Ethylene (C₂H₄): the only gaseous plant hormone. Discovered when coal gas (containing ethylene) caused premature fruit ripening in stored fruit and leaf epinasty in nearby plants. Gane (1934): showed ripening fruits produce ethylene. Synthesis: from methionine via ACC (1-aminocyclopropane-1-carboxylate) → ethylene (by ACC oxidase/ACC synthase pathway). Synthesis induced by: mechanical damage, wounding, flooding, high temperature, other hormones (IAA at high concentration). Effects: (1) Fruit ripening: climacteric fruits (apple, banana, mango, tomato) show ethylene surge → ripening. Commercial: banana ripening with ethylene gas (calcium carbide → acetylene → similar effect). (2) Abscission: promotes leaf, flower, fruit abscission. (3) Epinasty: leaf petioles curve downward. (4) Hook formation in seedlings (apical hook). (5) Root elongation at low concentration, inhibits at high. (6) Female flower induction in cucumber (opposite to GA). (7) Aerenchyma formation in flooded plants (to survive waterlogging). (8) Senescence acceleration.

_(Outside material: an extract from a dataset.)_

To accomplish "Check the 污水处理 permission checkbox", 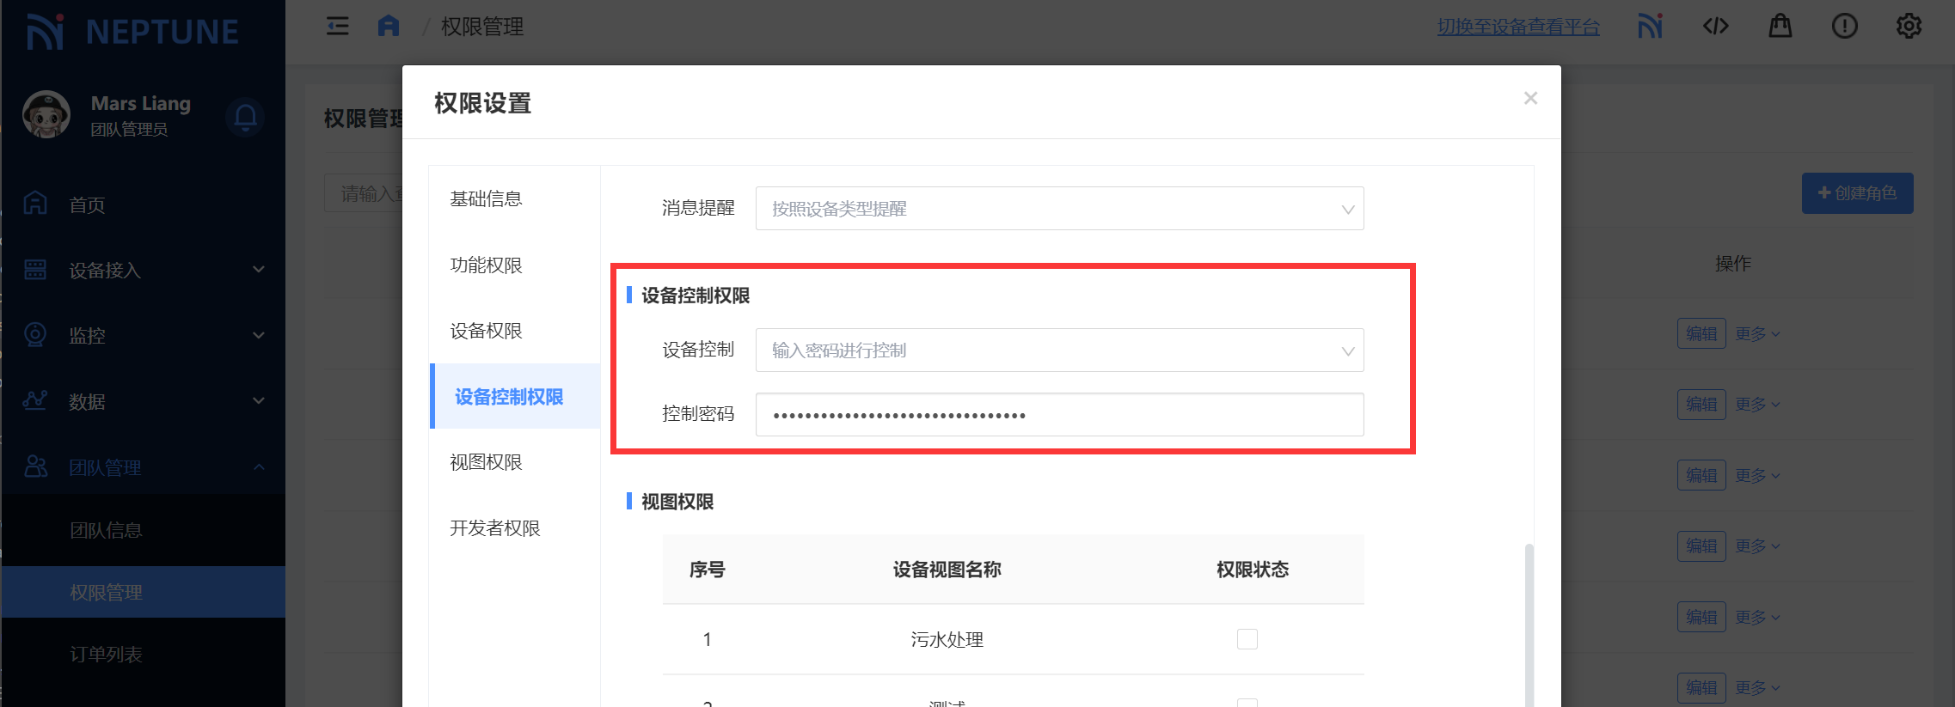I will 1247,639.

Plant hormones rarely act alone — they interact in complex networks. Auxin-Cytokinin antagonism: high IAA/low CK → root formation in tissue culture. Low IAA/high CK → shoot formation. Equal → callus. Auxin-Ethylene: high IAA → induces ACC synthase → ethylene production → ethylene causes some IAA effects (root inhibition, epinasty). ABA-GA antagonism: ABA promotes dormancy; GA promotes germination. The ABA/GA ratio determines whether a seed remains dormant or germinates. Ethylene-ABA: both promote abscission but through different pathways. Brassinosteroids-Auxin: synergistic in cell elongation. Jasmonate-Salicylate: antagonistic in defence responses (JA → herbivore defence; SA → pathogen defence). Crosstalk between signalling pathways allows integration of multiple environmental and developmental signals for coordinated growth responses.

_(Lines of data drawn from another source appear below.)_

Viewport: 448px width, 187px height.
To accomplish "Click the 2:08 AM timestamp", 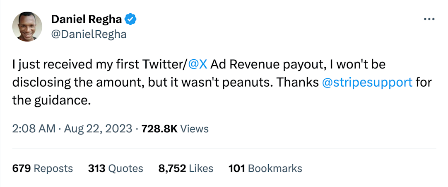I will click(x=33, y=129).
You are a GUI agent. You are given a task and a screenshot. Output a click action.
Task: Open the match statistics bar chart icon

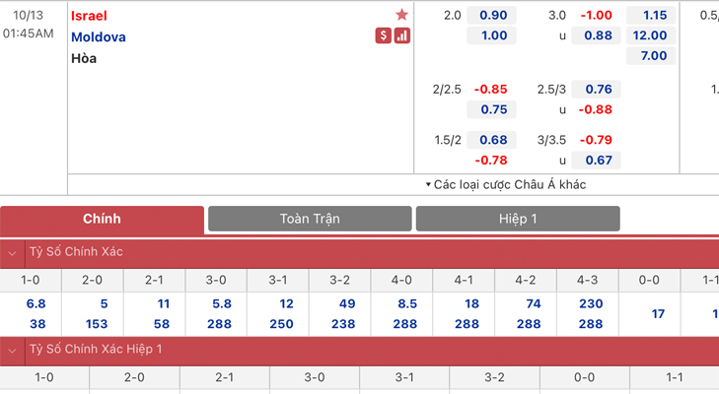tap(402, 36)
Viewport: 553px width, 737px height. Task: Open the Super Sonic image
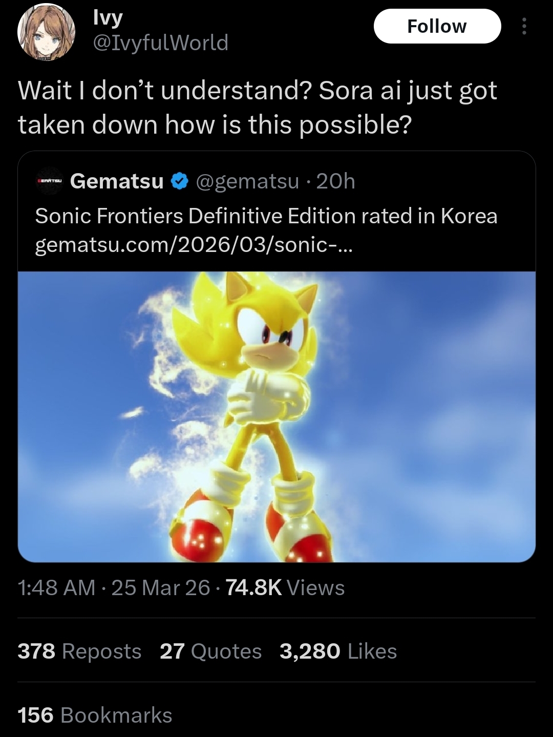tap(277, 416)
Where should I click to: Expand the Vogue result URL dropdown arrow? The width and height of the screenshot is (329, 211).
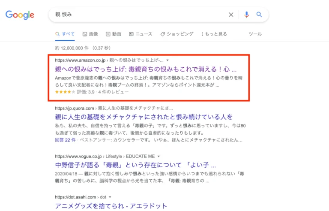[159, 156]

Auxins: IBA (indole butyric acid) — rooting powder for vegetative propagation (cuttings). NAA — prevents pre-harvest fruit drop in apple. 2,4-D — herbicide (kills dicot weeds in monocot crops). 2,4,5-T — defoliant (used in Agent Orange during Vietnam War). Gibberellins: GA₃ in brewing (promotes amylase). Elongation of grapes (Thompson seedless — looser bunches, larger berries). Delay fruit senescence. Bolting of sugarbeet. Cytokinins: delay leaf senescence in stored vegetables. Tissue culture (shoot regeneration). Fruit growth. ABA: stored seeds (maintains dormancy — prevents sprouting). Ethylene: banana ripening (exposure to ethylene gas). Fruit degreening in citrus (removes green chlorophyll). CCC (chlormequat chloride) / Alar (daminozide) — gibberellin biosynthesis inhibitors → dwarfing agents for crop lodging resistance. Paclobutrazol — inhibits GA biosynthesis → compact ornamental plants.